Tweeters have been warned to be much more cautious about what they send into cyberspace after Chris Cairns' precedent-setting victory.

And despite a media law expert saying he was always going to win, Cairns has expressed his relief that the verdict came out in his favour.

Cairns' case against Indian businessman Lalit Modi - who accused the cricketer of match-fixing on Twitter in 2010 - was the first defamation trial that stemmed from the global social networking phenomenon.

On Monday, a London judge awarded the former New Zealand Black Cap $174,000 in damages and $775,000 in court costs.


University of Canterbury law faculty associate professor Ursula Cheer said it was a "simple defamation case" but with the added novelty of being the first where the allegations were posted on Twitter.

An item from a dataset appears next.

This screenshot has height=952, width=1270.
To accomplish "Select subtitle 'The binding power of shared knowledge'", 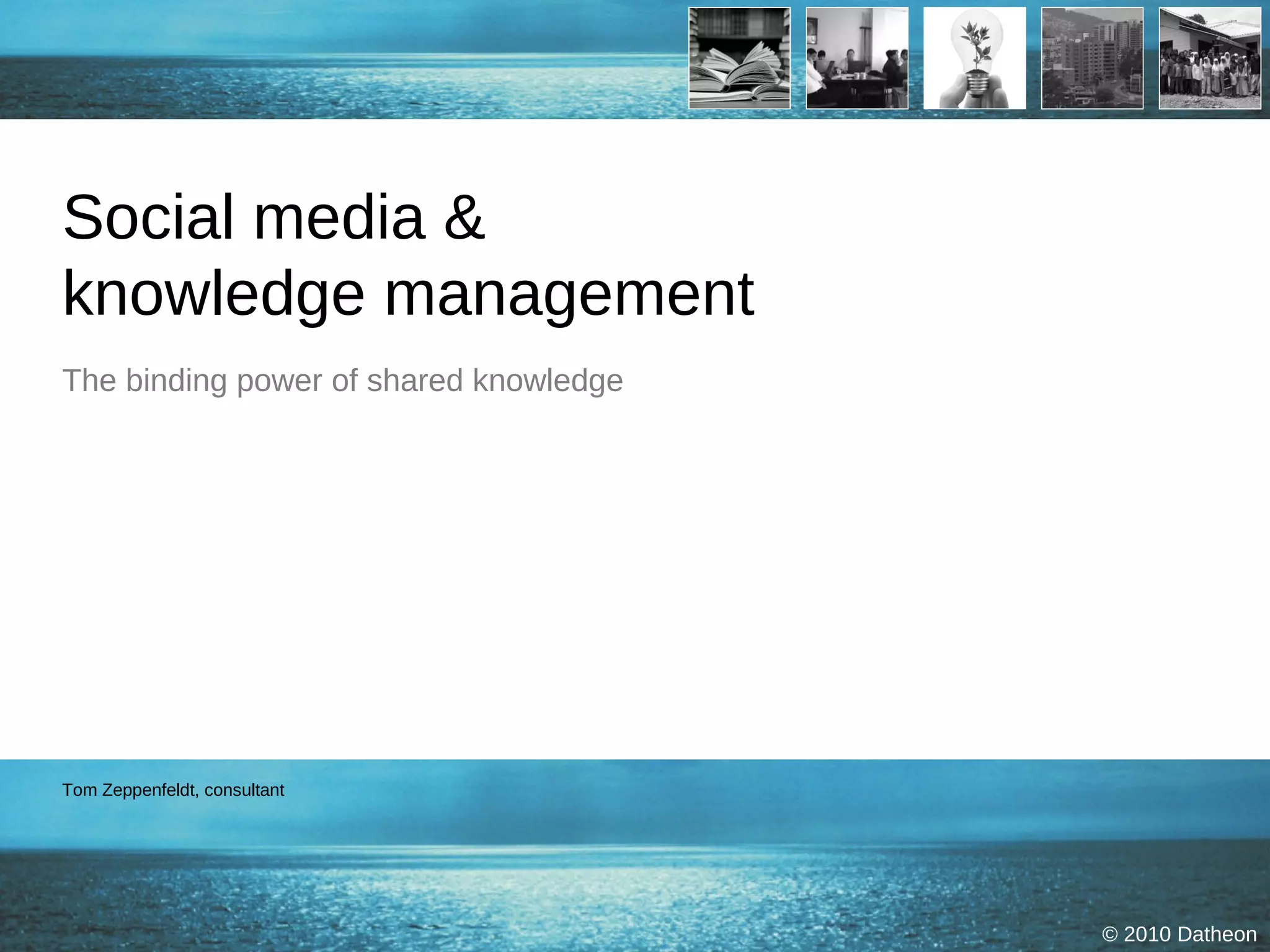I will coord(342,381).
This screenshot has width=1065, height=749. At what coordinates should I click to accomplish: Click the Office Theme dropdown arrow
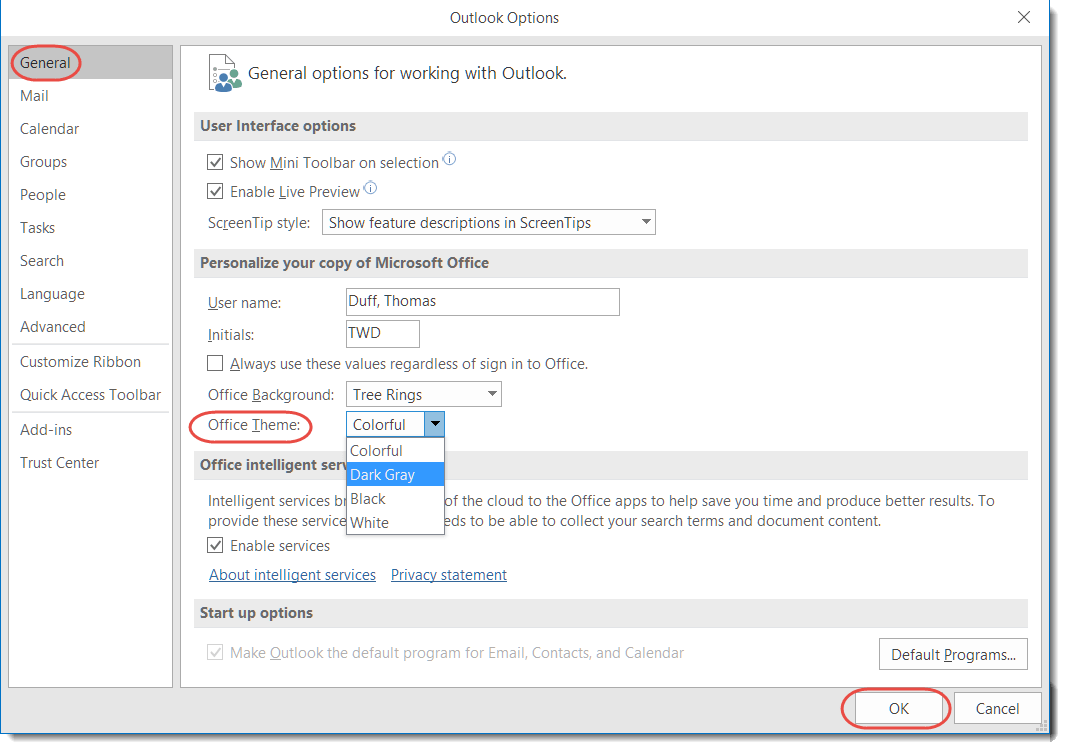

"It's confirmed what we've been thinking for a while, that tweeting can be the basis of a defamation case ... but I've always thought he was going to win," Professor Cheer said.

In order to defame a person, someone must lower the opinion of another in the minds of right-thinking members of society.

The everyday ramblings and insults thrown around on Twitter would not be enough to form the basis for a defamation suit, but serious accusations or lies which could be construed as truth posted on the site could be, Professor Cheer said.

"You need to stop and think before you tweet something about someone else - are you hurting their career or their personal lives because you could be defaming them."

Special counsel for Duncan Cotterill Lawyers Jonathan Forsey said the "informality and truncated nature" of social networking sites afforded no protection.

"Modi has already indicated that he will be filing an appeal ... so this may not be the last word in the matter, but the reasoning behind the jurisdiction and publication analysis in this decision is likely to be followed by New Zealand courts," Mr Forsey said.

Meanwhile, Cairns has spoken about being vindicated after the case dragged through the courts for almost 2 years.

He said the victory came with "mixed emotions".

"I feel sad that I've had to go through this process to clear my name ... But then obviously joy in the fact that we've come through on the right side," he told TV3's Campbell Live.

At times, he questioned his decision to sue Modi, Cairns said.

"But the main thing was that we got the right result."

The eight hours for which he was questioned by Modi's lawyer, Ronald Thwaites, QC, who called him a liar 24 times in his closing address, was "one of the hardest things, if not the hardest thing" he had ever been through.

Cairns' mother, Sue Wilson, said his first words to her when he broke the news were: "I can't believe I have beaten such a big guy."